A 2017 Senate inquiry discovered that more than 50% of Australian businesses have experienced white-collar crime in the past two years, and over a third of these organisations have lost more than $1 million.
It is impossible to identify exactly how much fraud goes unreported or undetected, although a global study on fraud believed a median estimate was that fraud costs organisations around 5 per cent of their revenue each year.
Many businesses that are currently preoccupied with the impact the covid-19 pandemic is having on their business may currently have taken their eye off the ball when it comes to monitoring fraud. This might even more so be the case if an organisation has a large number of their employees working from home.
Today’s business world is very different to what it was in a world prior to the internet and even more so with the era of covid-19. Nowadays businesses have to deal with threats such as fraud, money laundering and corruption, which carry the potential for significant reputational, criminal and financial damage. Under normal circumstances, market disruption, widespread layoffs, and economic uncertainty tend to correlate with increased fraud and legal action and the commensurate business for accountants that specialise in legal calculations.

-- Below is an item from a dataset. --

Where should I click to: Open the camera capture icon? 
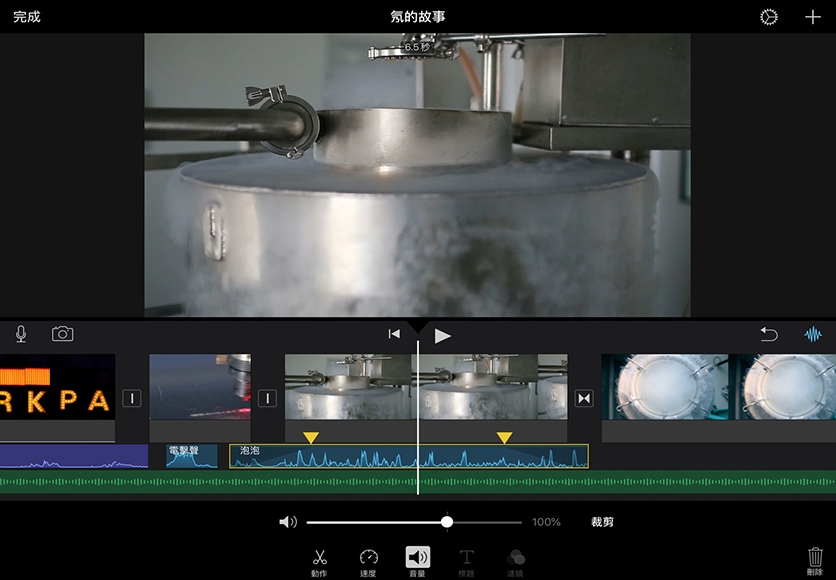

Forensic accounting has evolved as the business world has progressed and changed, both domestically and internationally. In a world before covid-19, the majority for a forensic investigator included fraud related to employees, account takeovers, bookkeeping, credit and securities.
In a post covid-19 world, more unusual cases are occurring more frequently. For example; criminals have been selling bogus cheques on the dark web, sometimes redepositing the cheques three or four times. Situations such as these are very challenging because such threats are very new, and are happening in huge numbers.
The role of forensic accountant
Some of the major responsibilities of a forensic accountant is to analyse and prepare financial information for a court of law. It’s a job that requires a mixture of accounting, auditing and investigative skills. Accountants working in this field will generally need to be engaged to review financial records and information in a post-acquisition dispute calculations bankruptcy and economic damages. Business valuations, insolvency and fraud issues also often require the skills of a forensic accountant.
There are many challenges forensic accountants face because they often have to follow long and winding paths through financial records, they may find that pools of money travel through various departments, entities and companies.
Following these trails requires interviewing many different types of people, which range from other accountants, COEs and managers. It is challenging knowing who is the appropriate people to interview and that interview needs to be conducted in a way which makes it possible for the accountant to solve the cave, recover money or reveal fraud.
The dangers of being too trusting
It has been reported that giving employees training on fraud related issues has the potential to reduce the median loss of fraud by 23 percent. The same report indicated that as a result of the training fraud can be detected 33 percent faster. Having a lack of internal controls was the main weakness that contributed to occupational fraud in 25 per cent of cases listed in this report.
It is not uncommon for fraud to occur in a business where there is an overly-trusting environment, which is something many small business fosters within their workplace. Although sharing the login details for the accounting system could seem harmless it does have the potential to cause damage if specific information is shared with too many people.
The most common types of fraud
Cyber fraud – when criminals use malicious software to send phishing emails that contain false, duplicate or inflated invoices with the intent to defraud. Cyber fraud can also include hackers who send fraudulent emails pretending to be the CEO to a member of staff requesting for them to make a bank transfer.
Fake invoicing – business owners must have basic oversight over every vendor in their business because false invoicing is an increasingly popular fraud method. It is often committed by an employee, supplier, contractor or external fraudster.
Mandate fraud – when fraudsters pose as legitimate suppliers and advise changes to existing payment measures. The person committing the fraud tricks staff into changing a direct debit, standing order or bank transfer payment from an organisation or person the company makes frequent payments to.
Payroll fraud – the occurrence of payroll fraud is twice as common in small businesses (fewer than 100 employees) than larger ones. A classic example is “ghost employees” when a fake or ex-employee remains on the payroll and is still continues to receive a wage.
Cash theft – stealing cash through skimming (cash that hasn’t been reported into the accounting system but taken by an employee), larceny (cash that has been reported that has been taken) or fraudulent disbursement (releases of funds which have not been authorised by the owner).